When I was 15 my older brother, 11 years my senior, unknowingly gave me the best relationship advice to date. He told me what I hope every teenage girl and every young woman realizes before it’s too late. He explained to me that I need to be whole on my own before I would be truly ready to settle down. He said that if I was incomplete and seeking a relationship for the sake of completing myself (which, at that age, is what many young girls are doing) that I would never truly be whole or independent on my own. He brought to light a valid point, what if things end with that person? I would be so lost and confused, incomplete. I think we forget that we should not be with someone for the sake of being with someone to complete us. Instead we need to be whole on your own and find someone who compliments us… So, sorry Katy Perry, I don’t want my missing puzzle piece. I want to already be complete.

As the journey to finding myself continues I am growing and learning the relevance of the advice my brother gave me nearly ten years ago. I am also realizing, with the help of some candid conversations with friends (many of them guys) that there’s a desire by men to feel needed. This is not to be confused with feeling respected. Mutual respect, to me, is one of the most important aspects in a relationship and I hope that if a man (or a woman) don’t feel respected that they opt out instead of being miserable. I could see it being hard to walk away from someone if you feel that they complete you. And in turn, sticking it out in a relationship which lacks respect. And without respect, love will not flourish. Allegedly some guys tend to want to be with someone who depends on them, someone who needs them. I’ve concluded that this is some type of awful ego thing. What’s wrong with being with a woman who wants you rather than needs you? I can only assume that is some kind of insecurity plaguing society. You know what fellas? There is absolutely no problem with wifey making more money than you. Chances are the reason she does is because you got a late start to your career because you were still trying to find yourself. Instead of taking it as a stab at your manhood take it as incentive to further your career (or make her stay home with the kids and cook for you and then you won’t have this dilemma). But seriously. It’s 2014, I understand our parents and grandparents having an issue with this but in this day and age that kind of stuff should be irrelevant. I am using monetary examples above but this dependency goes way beyond that. Another example is feeling the need to always have someone to call, text, consult with for decisions both large and small. You should be secure with yourself enough to not always needs someone there for you. For the sake of keeping this as short as possible I didn’t want to list all the examples, but you get my drift, right? If not, just stop reading because the rest of this may just confuse you.

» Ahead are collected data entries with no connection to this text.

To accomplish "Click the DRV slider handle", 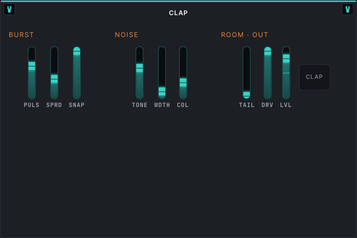I will tap(267, 51).
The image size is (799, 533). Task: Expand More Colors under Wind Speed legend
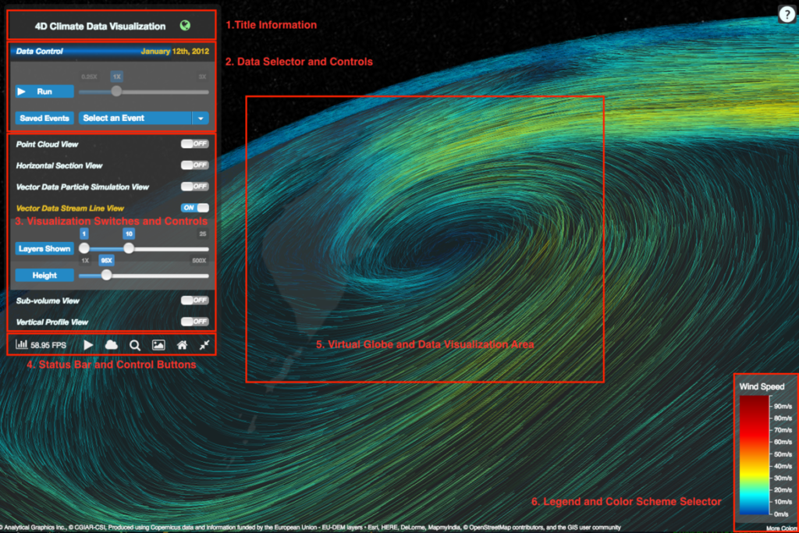pyautogui.click(x=781, y=528)
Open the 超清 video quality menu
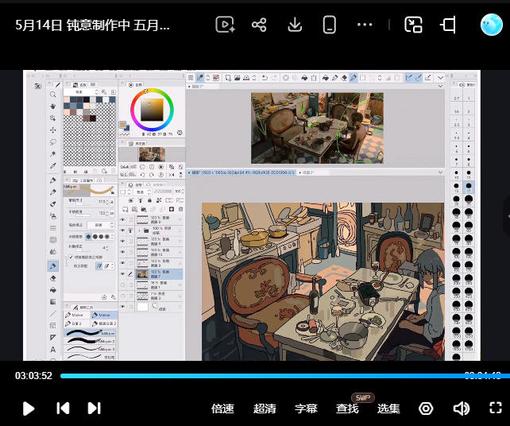Viewport: 510px width, 426px height. coord(265,409)
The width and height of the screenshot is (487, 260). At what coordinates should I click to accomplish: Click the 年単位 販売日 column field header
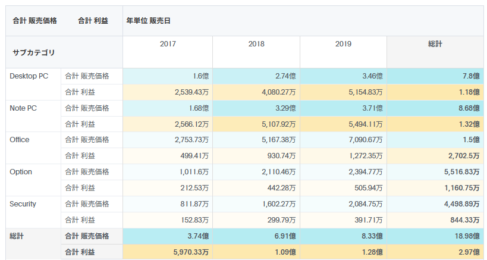tap(149, 21)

Please don’t take this as a bashing post towards men. I am told that I come off as a man-hater. Public Service Announcement: I am not a man hater. I have a lot of men in my life I really admire. Like my dad, my 11 year old nephew, my brothers and brother in laws just to name a few. To be honest, I really think females are just as guilty of feeding into this dynamic as men are guilty of what I’m coining as an “insecurity complex”. Girl. Stop being such a damn princess. Seriously. Stop. It’s not cute. Do you really need a man to buy you everything and open the car door for you? You can’t do it yourself? You can. I believe in you. Hey, don’t get me wrong. I am all about chivalry but there is a difference between needing a man to buy you everything you have and wanting to feel appreciated. I don’t mind being treated like the princess (that I am). But I am also capable of fending for myself because mama didn’t raise no fool. I can pay my bills, replace my brakes and cook a mean meal. But if a man wants to do that all for me, by all means, he can be my guest. Just let it be known that I don’t need him to. Again, mutual respect and understanding, that’s all I’m seeking here.

Next matter of discussion. Ladies, please don’t dumb yourself down and please don’t settle. Just because it seems that everyone around you is getting engaged/married/knocked up doesn’t mean there is a race to the finish line. Newsflash: there is no finish line. We are all in our own race. Against ourselves. We should only be in a competition with the person we were yesterday. Compete to be a better you. Let destiny take its course and have faith that everything happens in due time. (You should also acknowledge that not everyone gets married so it may be wise to seek the companionship of some cats just in case).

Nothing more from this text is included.